Uno comienza a pensar que el Mundial de Fórmula 1 no quiere ser ganado por nadie. Mejor dicho, nadie que no sea Max Verstappen, que en Azerbaiyán encontró un pasadizo entre los muros del circuito de Bakú para conseguir su cuarta victoria del año y la segunda consecutiva. Entre este triunfo y el de hace dos semanas en Monza, el actual campeón ha recortado considerablemente la distancia a Oscar Piastri y Lando Norris, además de infundirles miedo. En los dos últimos grandes premios, el holandés ha reducido 35 puntos (a Piastri) y 24 puntos (a Norris), a quienes, según los datos, deberían disputarse el título de pilotos. Sin embargo, nadie está a salvo en un intercambio de golpes con ‘Mad Max’, y menos ahora que Red Bull parece haber encontrado el equilibrio del RB21. No solo por las exhibiciones de Verstappen, sino por una posible recuperación de Yuki Tsunoda, su compañero en el equipo de energía, que logró una sexta plaza que brinda esperanza.

El sábado, el tetracampeón del mundo fue el único capaz de superar el tiempo de Carlos Sainz en la sesión clasificatoria para llevarse la ‘pole’, una ventaja crucial en un trazado urbano. El accidente de Piastri contra las barreras seguramente puso nervioso a Norris, quien terminó séptimo en parrilla y, de hecho, en meta. Peor fue la situación para el australiano, que terminó igual que el sábado, pero aún más enojado: chocó contra el muro en la primera vuelta tras haberse adelantado en la salida. Dado que el accidente que lo dejó ‘KO’ ocurrió antes de que Piastri pudiera cumplir con la penalización de cinco segundos por haberse adelantado en su arranque, el piloto de Melbourne quedó libre de culpa para la próxima carrera en Singapur, dentro de 15 días.

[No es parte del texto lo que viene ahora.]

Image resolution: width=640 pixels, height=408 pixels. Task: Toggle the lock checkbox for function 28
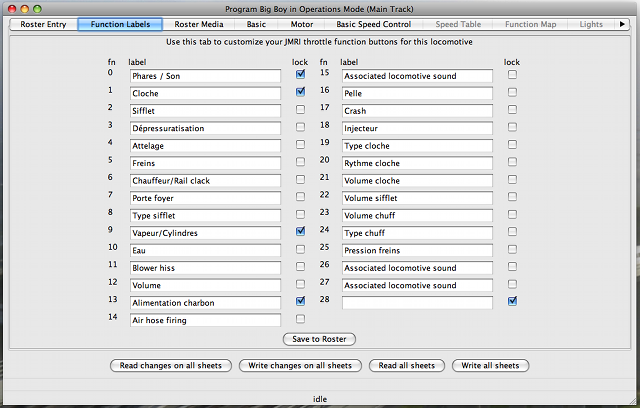point(512,301)
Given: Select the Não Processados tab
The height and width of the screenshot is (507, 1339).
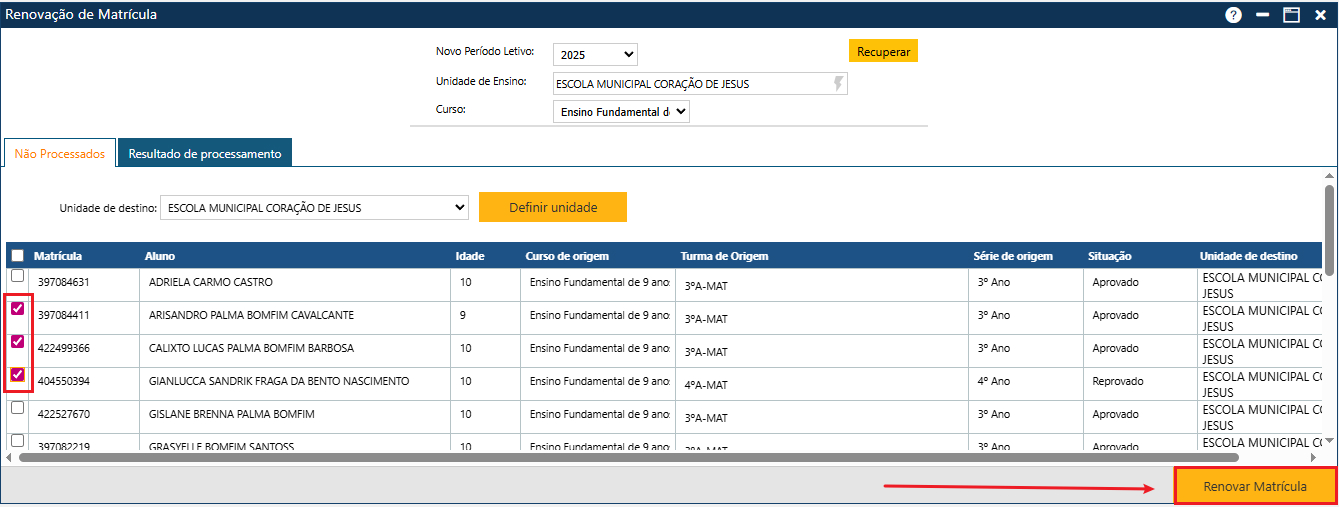Looking at the screenshot, I should pyautogui.click(x=60, y=154).
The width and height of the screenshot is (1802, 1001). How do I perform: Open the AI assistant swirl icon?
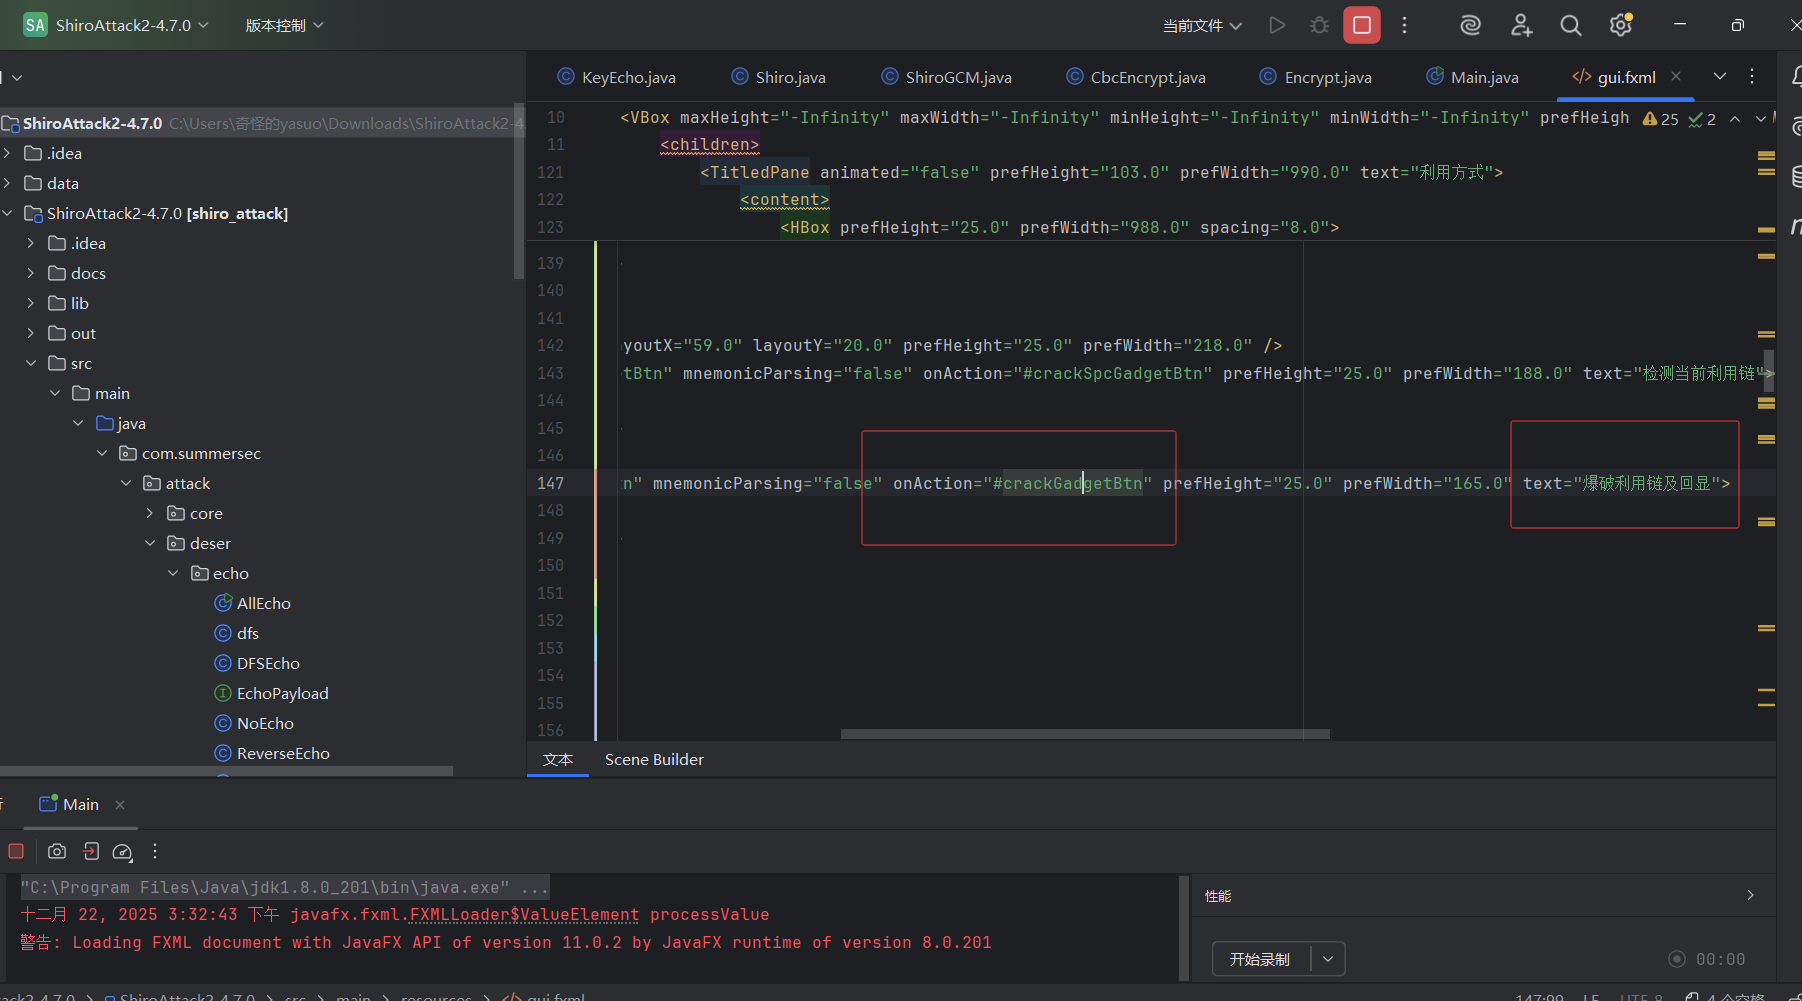point(1470,25)
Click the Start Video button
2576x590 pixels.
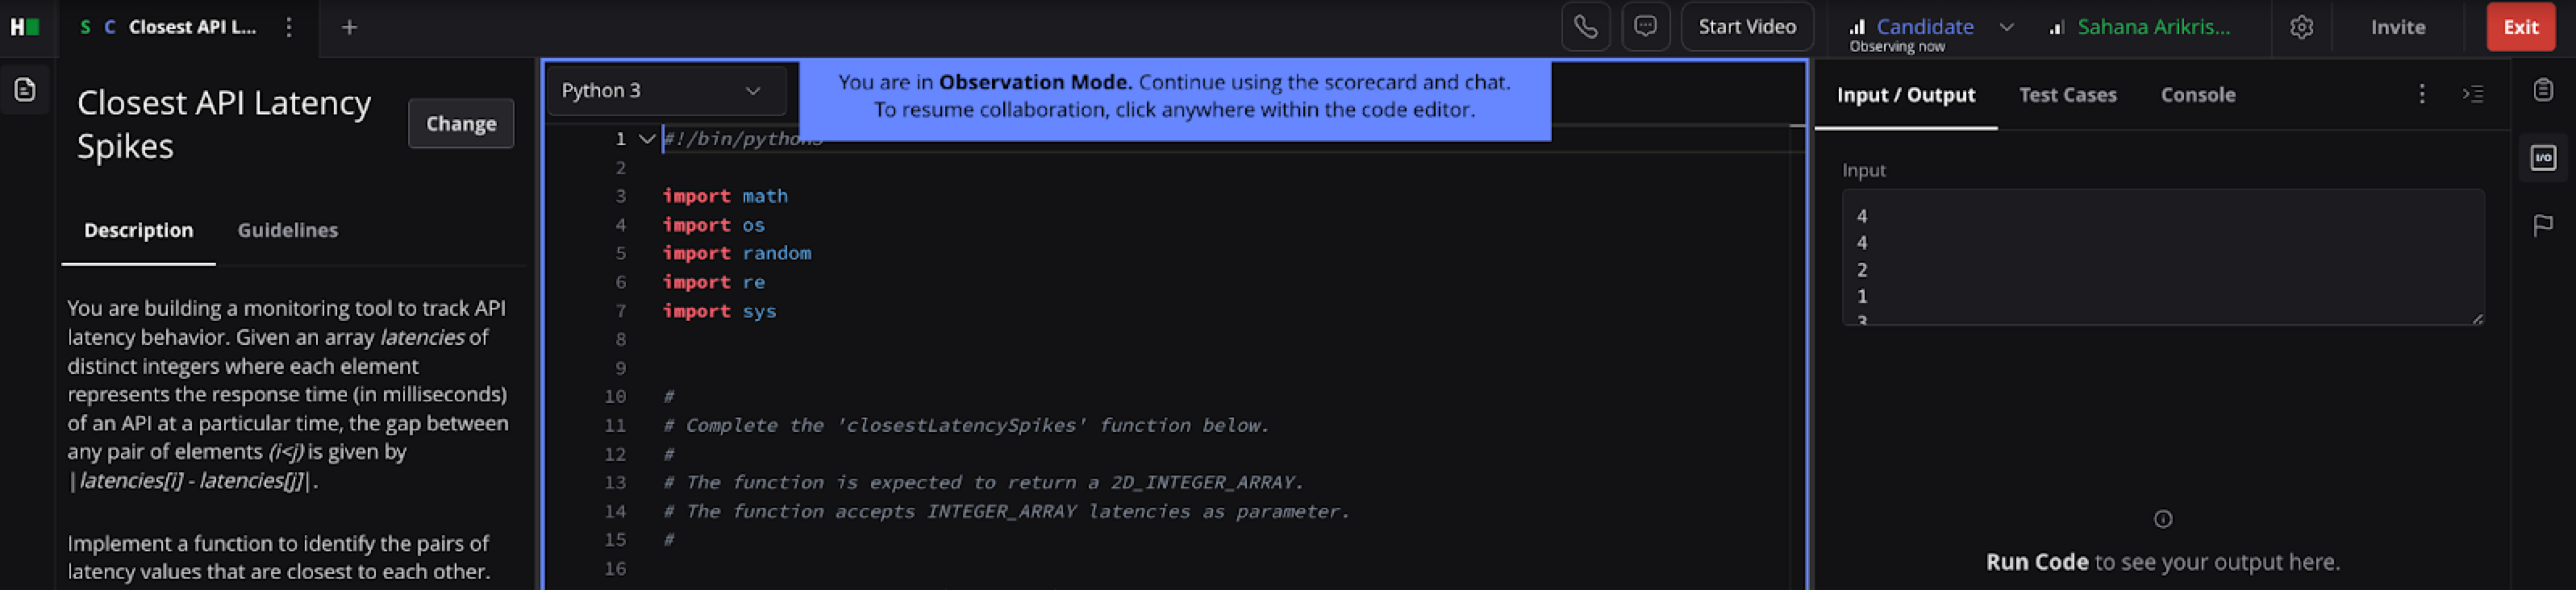(1746, 27)
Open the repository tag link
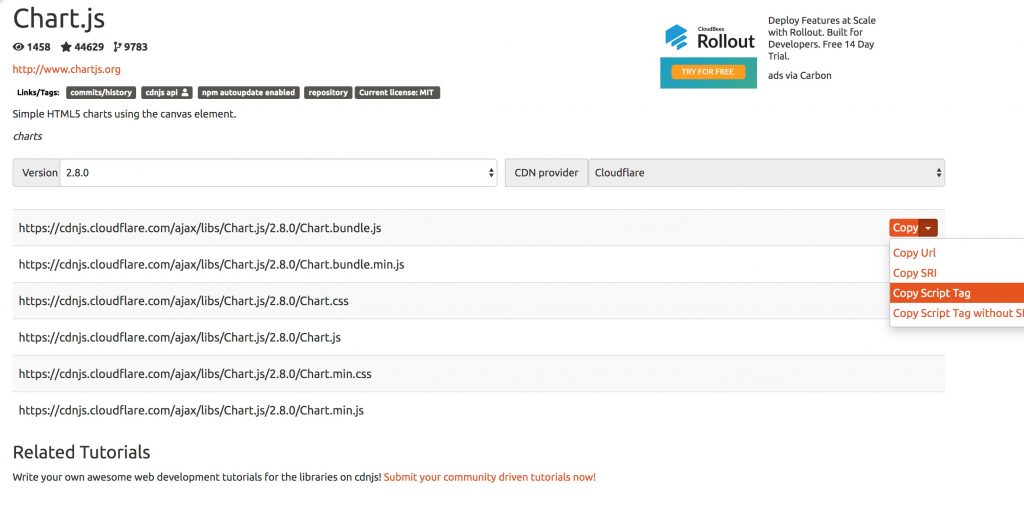Screen dimensions: 1024x509 (328, 92)
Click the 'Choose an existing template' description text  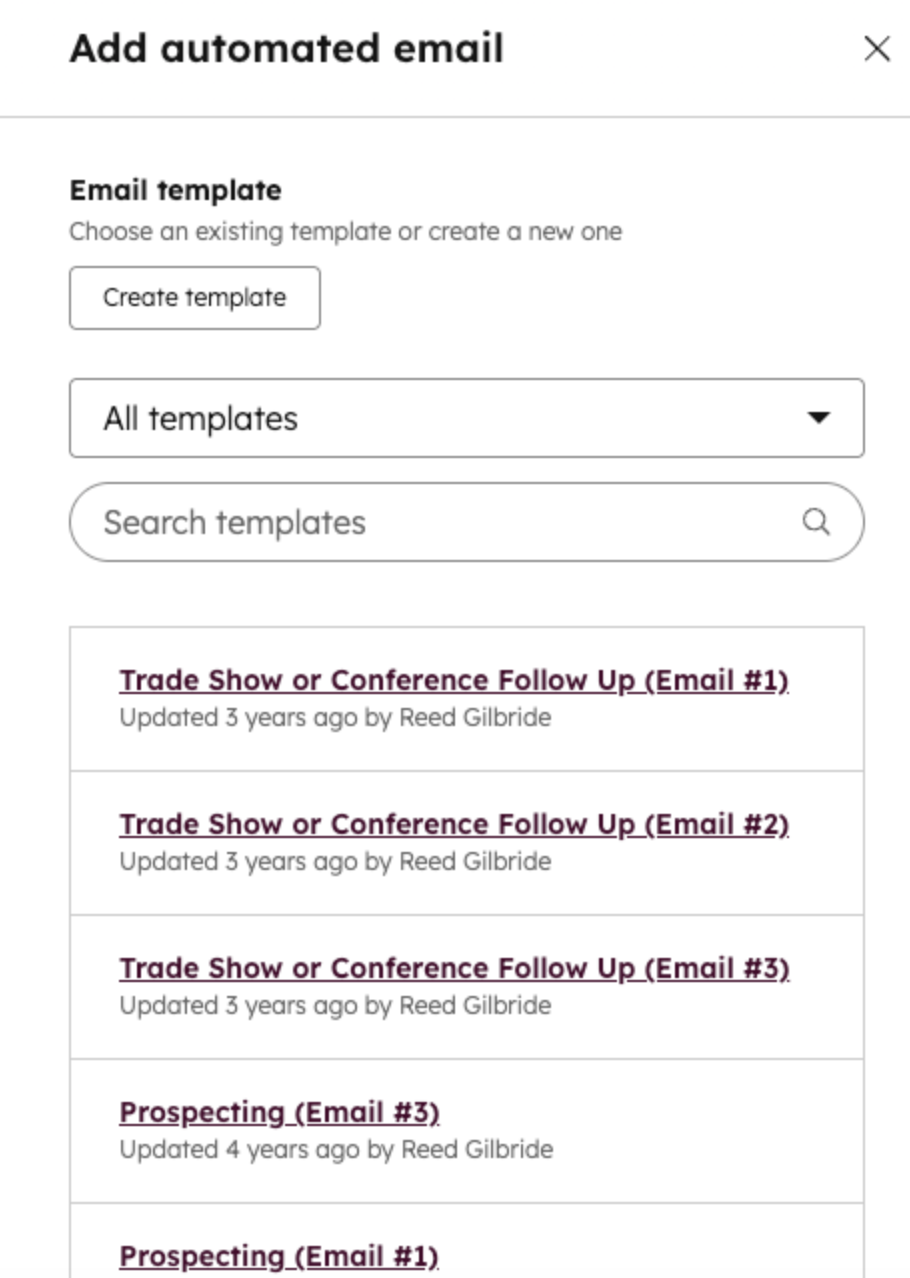point(345,232)

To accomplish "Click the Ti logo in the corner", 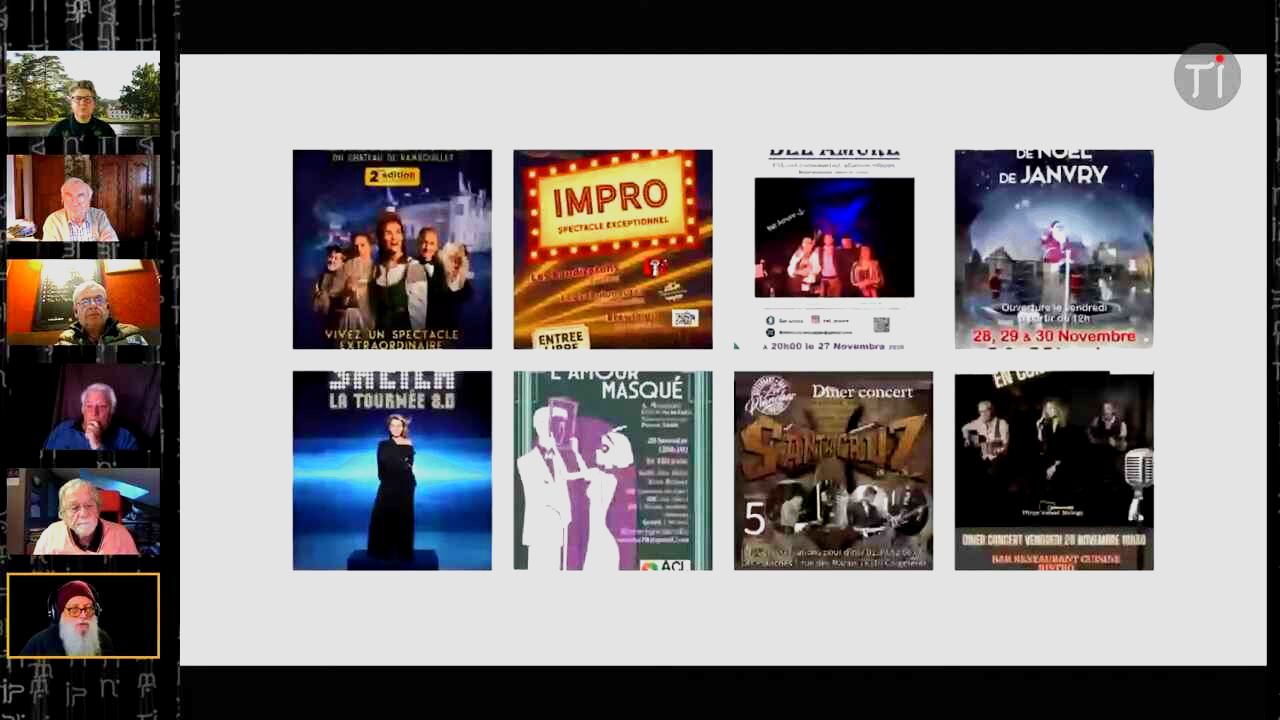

Precisamente allí, en un escenario que exige un coche con mayor carga aerodinámica, se podrá evaluar de forma más precisa si la revitalización de Red Bull representa una amenaza real para McLaren. Dependiendo de ello, y conociendo las habilidades de Verstappen, a los bólidos papaya se les puede hacer interminable el final de un campeonato que ya podrían tener prácticamente decidido.